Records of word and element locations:
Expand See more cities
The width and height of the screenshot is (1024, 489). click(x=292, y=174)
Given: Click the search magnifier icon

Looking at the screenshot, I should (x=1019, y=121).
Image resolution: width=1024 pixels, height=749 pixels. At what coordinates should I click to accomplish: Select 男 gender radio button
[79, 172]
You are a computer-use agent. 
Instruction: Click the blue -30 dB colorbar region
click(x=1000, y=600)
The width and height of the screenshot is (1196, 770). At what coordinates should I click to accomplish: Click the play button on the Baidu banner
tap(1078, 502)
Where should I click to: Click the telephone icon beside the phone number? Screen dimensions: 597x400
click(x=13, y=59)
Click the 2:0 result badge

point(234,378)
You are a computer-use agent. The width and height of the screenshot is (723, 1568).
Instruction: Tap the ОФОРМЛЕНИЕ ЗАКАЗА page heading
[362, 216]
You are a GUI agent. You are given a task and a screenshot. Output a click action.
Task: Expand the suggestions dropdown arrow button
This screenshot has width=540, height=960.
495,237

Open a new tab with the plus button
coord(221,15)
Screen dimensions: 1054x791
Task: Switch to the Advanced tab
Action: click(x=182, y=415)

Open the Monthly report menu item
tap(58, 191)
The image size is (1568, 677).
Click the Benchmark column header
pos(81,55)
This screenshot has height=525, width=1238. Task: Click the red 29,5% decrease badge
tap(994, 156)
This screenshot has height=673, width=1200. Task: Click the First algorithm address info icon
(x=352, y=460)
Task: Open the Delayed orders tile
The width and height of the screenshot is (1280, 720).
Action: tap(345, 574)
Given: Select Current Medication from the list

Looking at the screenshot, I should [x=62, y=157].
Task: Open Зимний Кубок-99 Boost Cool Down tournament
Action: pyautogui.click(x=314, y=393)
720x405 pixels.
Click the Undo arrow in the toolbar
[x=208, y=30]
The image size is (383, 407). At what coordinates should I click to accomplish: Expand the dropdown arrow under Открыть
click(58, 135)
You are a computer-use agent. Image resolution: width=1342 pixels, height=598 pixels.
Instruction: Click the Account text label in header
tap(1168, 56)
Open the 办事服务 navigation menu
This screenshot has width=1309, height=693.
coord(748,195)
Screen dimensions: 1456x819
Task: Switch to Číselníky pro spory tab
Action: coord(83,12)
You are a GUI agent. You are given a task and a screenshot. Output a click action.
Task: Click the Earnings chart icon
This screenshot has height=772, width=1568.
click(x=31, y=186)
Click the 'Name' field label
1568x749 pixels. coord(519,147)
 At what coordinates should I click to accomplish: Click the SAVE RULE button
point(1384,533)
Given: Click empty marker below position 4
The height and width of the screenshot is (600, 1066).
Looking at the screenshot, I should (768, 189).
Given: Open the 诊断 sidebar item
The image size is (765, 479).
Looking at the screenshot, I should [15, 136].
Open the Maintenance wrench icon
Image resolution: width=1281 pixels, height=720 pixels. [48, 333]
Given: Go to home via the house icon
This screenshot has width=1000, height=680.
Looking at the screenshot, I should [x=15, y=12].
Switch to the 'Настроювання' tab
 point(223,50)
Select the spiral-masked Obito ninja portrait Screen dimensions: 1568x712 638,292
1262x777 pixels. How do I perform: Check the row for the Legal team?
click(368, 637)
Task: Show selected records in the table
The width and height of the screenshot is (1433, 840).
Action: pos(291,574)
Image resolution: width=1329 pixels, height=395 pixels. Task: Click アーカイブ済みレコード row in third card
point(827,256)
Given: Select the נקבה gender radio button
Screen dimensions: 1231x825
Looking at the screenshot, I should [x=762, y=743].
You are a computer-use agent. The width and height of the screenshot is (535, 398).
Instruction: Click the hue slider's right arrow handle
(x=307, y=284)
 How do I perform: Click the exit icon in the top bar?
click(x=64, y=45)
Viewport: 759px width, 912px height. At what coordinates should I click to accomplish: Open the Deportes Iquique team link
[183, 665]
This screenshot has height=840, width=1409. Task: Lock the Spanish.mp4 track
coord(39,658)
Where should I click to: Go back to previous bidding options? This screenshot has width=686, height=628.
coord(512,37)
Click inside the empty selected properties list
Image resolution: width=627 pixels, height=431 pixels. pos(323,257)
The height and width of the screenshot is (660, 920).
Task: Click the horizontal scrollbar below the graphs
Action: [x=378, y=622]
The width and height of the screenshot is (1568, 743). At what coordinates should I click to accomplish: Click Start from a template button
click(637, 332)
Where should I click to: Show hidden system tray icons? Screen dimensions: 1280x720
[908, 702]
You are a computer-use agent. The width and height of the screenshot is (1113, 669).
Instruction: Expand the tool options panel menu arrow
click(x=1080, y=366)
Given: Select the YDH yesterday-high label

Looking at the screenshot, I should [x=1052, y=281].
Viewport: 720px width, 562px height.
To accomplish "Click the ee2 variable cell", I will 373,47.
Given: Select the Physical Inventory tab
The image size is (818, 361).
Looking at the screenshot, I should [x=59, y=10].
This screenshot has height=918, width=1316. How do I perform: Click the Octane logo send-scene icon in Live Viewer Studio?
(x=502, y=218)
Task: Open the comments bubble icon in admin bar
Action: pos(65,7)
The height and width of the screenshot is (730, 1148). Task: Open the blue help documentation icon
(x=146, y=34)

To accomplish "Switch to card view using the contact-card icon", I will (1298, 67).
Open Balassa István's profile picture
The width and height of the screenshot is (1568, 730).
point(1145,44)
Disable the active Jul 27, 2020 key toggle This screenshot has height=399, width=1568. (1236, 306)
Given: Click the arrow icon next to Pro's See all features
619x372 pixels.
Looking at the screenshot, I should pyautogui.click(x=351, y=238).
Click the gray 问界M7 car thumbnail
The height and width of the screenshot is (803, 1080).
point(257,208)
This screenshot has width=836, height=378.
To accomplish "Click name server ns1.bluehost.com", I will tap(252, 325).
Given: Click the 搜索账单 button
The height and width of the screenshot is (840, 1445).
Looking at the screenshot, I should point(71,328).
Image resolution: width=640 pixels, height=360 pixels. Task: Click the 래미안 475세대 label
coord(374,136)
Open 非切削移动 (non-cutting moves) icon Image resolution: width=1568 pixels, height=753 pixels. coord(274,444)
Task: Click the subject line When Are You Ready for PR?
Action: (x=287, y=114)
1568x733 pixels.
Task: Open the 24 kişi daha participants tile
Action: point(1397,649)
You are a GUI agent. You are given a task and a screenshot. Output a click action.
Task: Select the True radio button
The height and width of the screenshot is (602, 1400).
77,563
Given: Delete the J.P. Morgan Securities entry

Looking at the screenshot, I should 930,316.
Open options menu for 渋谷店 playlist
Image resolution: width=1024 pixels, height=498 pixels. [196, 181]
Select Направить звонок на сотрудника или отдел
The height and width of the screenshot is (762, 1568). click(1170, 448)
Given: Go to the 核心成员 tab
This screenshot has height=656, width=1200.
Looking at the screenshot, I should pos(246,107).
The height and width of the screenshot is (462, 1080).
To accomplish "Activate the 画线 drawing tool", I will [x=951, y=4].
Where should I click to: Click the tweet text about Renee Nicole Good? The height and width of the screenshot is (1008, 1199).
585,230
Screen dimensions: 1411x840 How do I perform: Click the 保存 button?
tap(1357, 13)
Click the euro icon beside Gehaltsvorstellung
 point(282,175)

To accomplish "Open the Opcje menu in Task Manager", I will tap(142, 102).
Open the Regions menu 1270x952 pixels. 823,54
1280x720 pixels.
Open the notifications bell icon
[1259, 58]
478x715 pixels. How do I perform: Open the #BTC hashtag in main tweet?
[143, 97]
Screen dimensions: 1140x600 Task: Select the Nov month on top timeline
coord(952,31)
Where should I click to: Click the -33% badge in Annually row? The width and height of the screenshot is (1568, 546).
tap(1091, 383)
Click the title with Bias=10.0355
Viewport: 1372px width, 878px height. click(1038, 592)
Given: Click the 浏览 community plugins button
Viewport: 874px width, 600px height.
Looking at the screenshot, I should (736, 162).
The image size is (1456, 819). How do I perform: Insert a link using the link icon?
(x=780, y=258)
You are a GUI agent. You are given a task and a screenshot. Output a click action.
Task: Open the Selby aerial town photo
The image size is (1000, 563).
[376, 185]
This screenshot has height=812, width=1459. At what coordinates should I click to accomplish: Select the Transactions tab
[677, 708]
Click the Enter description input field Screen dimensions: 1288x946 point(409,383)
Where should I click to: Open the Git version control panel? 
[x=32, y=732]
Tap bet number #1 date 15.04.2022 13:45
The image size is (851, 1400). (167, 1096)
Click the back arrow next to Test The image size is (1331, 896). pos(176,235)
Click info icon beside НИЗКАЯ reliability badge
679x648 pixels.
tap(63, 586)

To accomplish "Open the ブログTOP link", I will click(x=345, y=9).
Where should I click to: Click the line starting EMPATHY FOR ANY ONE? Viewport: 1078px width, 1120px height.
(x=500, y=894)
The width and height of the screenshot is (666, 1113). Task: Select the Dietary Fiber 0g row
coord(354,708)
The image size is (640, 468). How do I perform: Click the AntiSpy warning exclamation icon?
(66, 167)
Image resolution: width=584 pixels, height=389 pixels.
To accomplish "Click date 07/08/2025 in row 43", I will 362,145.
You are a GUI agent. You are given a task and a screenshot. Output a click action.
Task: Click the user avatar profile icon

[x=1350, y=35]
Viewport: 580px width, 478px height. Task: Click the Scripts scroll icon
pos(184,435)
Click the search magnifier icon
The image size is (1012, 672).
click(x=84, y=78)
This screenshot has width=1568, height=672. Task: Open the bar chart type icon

(Directions for this task)
Please reproduce the records above verbatim, from their first line through the line containing "tap(994, 156)", including that line.

(Answer to this problem)
Expand See more cities
The width and height of the screenshot is (1024, 489). click(x=292, y=174)
Given: Click the search magnifier icon

Looking at the screenshot, I should (x=1019, y=121).
Image resolution: width=1024 pixels, height=749 pixels. At what coordinates should I click to accomplish: Select 男 gender radio button
[79, 172]
You are a computer-use agent. 
Instruction: Click the blue -30 dB colorbar region
click(x=1000, y=600)
The width and height of the screenshot is (1196, 770). At what coordinates should I click to accomplish: Click the play button on the Baidu banner
tap(1078, 502)
Where should I click to: Click the telephone icon beside the phone number? Screen dimensions: 597x400
click(x=13, y=59)
Click the 2:0 result badge

point(234,378)
You are a computer-use agent. The width and height of the screenshot is (723, 1568).
Instruction: Tap the ОФОРМЛЕНИЕ ЗАКАЗА page heading
[362, 216]
You are a GUI agent. You are given a task and a screenshot. Output a click action.
Task: Expand the suggestions dropdown arrow button
This screenshot has width=540, height=960.
495,237

Open a new tab with the plus button
coord(221,15)
Screen dimensions: 1054x791
Task: Switch to the Advanced tab
Action: click(x=182, y=415)

Open the Monthly report menu item
tap(58, 191)
The image size is (1568, 677).
Click the Benchmark column header
pos(81,55)
This screenshot has height=525, width=1238. Task: Click the red 29,5% decrease badge
tap(994, 156)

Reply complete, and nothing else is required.